出典抜粋
事業計画、チーム編成、契約や融資まわり、工事打ち合わせなど、かっちりとさせておく下準備。

現場の進捗管理、業者さんとのやりとり、自社での配管や左官工事、新たな問題発生の対処などといったやってみないとわからない現在進行形のこと。

そんなことを一軒一軒こなしていかねばならず、その上で、既存の5店舗の存在もあり…。
さすがにそれらをワンマンでやりきるような能力もタフさもないので、新店舗ごとに、3つのチームにわけてそれぞれを進めてもらいました。

一乃湯と湊河湯は、まだ経験が浅い店長をカバーするためにエリアマネージャーとして、弟のケンユーと藤内(容輝湯の元店長)を選任しました。

鴨川湯は経験値もあってセンスも人望もある2人をW店長に任命しました。

課題
新店舗についての文章のうち、「現場の進捗管理、業者さんとの」から「鴨川湯は経験値もあってセンスも人望もある2人をW店長に任命しました。」までの部分を、両端も含めて一字一句そのまま返してください。 データは新店舗についての文章とは別個の資料です。

項目一覧
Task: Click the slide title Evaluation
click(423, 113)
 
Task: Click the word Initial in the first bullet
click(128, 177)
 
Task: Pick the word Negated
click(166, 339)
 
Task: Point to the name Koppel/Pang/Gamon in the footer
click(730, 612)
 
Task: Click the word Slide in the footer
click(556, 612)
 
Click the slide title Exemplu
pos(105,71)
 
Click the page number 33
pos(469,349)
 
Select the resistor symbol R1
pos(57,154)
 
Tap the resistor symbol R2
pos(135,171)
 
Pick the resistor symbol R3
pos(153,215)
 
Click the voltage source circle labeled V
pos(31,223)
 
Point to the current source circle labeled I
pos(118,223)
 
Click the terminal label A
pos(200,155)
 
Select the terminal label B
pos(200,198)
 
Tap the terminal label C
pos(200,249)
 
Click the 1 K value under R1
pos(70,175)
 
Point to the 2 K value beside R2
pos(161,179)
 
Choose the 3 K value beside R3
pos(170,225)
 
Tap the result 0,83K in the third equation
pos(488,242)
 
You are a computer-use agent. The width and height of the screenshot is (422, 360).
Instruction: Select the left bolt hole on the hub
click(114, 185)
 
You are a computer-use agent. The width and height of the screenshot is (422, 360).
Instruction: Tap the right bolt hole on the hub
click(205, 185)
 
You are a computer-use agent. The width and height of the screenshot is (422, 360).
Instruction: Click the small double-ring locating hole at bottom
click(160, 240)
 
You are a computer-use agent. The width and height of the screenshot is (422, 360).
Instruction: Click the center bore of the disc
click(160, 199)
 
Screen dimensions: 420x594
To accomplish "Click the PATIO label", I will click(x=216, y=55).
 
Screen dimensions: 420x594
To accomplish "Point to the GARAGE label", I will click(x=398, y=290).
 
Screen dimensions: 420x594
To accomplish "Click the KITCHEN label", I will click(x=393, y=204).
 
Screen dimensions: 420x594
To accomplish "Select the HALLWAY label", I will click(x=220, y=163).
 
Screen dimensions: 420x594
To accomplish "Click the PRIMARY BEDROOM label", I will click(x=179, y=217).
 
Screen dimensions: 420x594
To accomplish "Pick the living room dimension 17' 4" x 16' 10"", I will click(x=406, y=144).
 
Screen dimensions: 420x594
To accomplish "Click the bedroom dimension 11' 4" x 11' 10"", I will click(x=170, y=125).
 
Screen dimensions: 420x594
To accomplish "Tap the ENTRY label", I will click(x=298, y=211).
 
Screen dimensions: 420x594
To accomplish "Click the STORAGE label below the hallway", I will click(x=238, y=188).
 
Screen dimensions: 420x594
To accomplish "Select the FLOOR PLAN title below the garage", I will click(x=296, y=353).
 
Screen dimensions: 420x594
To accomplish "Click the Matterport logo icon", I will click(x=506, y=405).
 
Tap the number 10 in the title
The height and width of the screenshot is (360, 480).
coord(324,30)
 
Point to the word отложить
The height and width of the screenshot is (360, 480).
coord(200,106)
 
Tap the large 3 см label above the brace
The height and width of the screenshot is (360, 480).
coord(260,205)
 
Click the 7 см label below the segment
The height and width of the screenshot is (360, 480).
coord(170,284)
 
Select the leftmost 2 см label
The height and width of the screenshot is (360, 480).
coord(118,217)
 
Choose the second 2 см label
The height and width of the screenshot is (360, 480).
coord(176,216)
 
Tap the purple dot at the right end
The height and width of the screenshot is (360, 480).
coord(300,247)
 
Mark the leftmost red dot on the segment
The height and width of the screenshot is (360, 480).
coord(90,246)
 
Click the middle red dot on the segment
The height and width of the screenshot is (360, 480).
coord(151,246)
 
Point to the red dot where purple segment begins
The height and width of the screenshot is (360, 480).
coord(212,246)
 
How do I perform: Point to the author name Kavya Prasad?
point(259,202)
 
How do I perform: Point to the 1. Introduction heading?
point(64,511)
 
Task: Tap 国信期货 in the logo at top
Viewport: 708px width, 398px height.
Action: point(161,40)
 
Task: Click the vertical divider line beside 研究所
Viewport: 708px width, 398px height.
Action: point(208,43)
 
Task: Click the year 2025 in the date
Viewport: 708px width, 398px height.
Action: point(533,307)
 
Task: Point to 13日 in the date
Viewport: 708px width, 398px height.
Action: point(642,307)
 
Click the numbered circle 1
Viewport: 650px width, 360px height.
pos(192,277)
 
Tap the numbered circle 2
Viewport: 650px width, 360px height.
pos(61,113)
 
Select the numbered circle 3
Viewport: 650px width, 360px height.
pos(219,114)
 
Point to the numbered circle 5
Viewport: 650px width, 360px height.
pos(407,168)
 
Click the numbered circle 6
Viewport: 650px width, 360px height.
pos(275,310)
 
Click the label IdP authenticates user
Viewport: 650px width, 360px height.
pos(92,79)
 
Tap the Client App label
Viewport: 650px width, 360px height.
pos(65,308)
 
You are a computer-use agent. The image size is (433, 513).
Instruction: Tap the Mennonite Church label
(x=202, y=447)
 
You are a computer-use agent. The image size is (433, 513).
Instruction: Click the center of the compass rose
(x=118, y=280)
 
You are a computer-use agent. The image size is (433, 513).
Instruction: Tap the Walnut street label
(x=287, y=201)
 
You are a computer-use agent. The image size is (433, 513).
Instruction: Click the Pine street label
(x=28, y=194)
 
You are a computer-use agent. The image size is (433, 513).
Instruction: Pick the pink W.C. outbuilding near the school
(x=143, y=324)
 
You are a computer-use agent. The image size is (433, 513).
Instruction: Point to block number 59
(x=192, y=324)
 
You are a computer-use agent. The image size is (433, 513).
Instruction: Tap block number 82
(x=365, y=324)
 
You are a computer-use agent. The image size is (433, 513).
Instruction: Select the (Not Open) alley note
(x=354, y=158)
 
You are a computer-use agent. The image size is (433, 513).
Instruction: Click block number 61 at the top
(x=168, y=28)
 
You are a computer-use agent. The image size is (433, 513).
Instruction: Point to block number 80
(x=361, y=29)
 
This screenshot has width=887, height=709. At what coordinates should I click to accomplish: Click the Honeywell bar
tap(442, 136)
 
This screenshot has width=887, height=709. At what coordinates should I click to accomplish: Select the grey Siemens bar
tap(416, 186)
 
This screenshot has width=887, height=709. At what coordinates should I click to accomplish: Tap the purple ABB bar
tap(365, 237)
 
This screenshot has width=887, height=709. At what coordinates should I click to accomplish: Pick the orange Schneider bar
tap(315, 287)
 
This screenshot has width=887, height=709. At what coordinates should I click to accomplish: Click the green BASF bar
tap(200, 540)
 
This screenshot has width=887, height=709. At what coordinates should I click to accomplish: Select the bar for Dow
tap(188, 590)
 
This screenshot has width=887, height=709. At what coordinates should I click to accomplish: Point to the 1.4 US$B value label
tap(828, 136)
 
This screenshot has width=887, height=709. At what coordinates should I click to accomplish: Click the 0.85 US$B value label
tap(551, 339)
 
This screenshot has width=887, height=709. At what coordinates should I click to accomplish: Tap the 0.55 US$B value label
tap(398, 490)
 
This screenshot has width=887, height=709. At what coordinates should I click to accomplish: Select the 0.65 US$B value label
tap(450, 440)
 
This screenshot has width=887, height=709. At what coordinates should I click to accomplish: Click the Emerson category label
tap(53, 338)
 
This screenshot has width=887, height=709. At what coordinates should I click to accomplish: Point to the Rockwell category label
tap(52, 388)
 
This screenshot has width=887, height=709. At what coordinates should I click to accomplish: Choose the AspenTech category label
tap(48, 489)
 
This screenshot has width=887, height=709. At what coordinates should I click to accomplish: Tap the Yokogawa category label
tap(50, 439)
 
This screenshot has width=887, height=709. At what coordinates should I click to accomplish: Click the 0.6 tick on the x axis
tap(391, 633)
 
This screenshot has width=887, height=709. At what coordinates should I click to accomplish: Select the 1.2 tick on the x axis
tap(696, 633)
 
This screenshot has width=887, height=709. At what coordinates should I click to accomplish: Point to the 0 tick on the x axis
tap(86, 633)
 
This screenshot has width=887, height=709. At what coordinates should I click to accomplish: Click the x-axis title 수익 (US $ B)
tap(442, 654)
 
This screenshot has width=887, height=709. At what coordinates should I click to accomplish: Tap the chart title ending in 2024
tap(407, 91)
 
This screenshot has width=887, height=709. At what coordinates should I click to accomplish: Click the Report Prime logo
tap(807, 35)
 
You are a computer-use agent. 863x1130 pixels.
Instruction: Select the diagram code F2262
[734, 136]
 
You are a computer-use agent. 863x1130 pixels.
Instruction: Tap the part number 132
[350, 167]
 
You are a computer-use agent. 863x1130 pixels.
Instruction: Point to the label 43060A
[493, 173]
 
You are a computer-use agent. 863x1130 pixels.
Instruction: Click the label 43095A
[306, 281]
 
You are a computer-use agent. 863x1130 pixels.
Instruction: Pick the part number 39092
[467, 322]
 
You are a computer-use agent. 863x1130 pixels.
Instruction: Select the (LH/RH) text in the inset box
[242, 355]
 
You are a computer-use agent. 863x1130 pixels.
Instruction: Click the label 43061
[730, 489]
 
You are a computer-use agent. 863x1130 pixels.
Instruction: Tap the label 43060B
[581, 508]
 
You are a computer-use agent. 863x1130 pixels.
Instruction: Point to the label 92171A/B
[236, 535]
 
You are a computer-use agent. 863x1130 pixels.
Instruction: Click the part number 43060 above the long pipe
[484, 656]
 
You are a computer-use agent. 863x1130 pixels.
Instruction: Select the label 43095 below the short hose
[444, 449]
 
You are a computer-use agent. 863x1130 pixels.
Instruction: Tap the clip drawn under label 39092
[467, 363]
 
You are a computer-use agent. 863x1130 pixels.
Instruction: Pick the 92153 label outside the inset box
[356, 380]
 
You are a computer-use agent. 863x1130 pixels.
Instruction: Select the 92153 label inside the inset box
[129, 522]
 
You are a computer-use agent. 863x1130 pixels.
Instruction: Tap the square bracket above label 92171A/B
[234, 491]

課題への回答
現場の進捗管理、業者さんとのやりとり、自社での配管や左官工事、新たな問題発生の対処などといったやってみないとわからない現在進行形のこと。

そんなことを一軒一軒こなしていかねばならず、その上で、既存の5店舗の存在もあり…。
さすがにそれらをワンマンでやりきるような能力もタフさもないので、新店舗ごとに、3つのチームにわけてそれぞれを進めてもらいました。

一乃湯と湊河湯は、まだ経験が浅い店長をカバーするためにエリアマネージャーとして、弟のケンユーと藤内(容輝湯の元店長)を選任しました。

鴨川湯は経験値もあってセンスも人望もある2人をW店長に任命しました。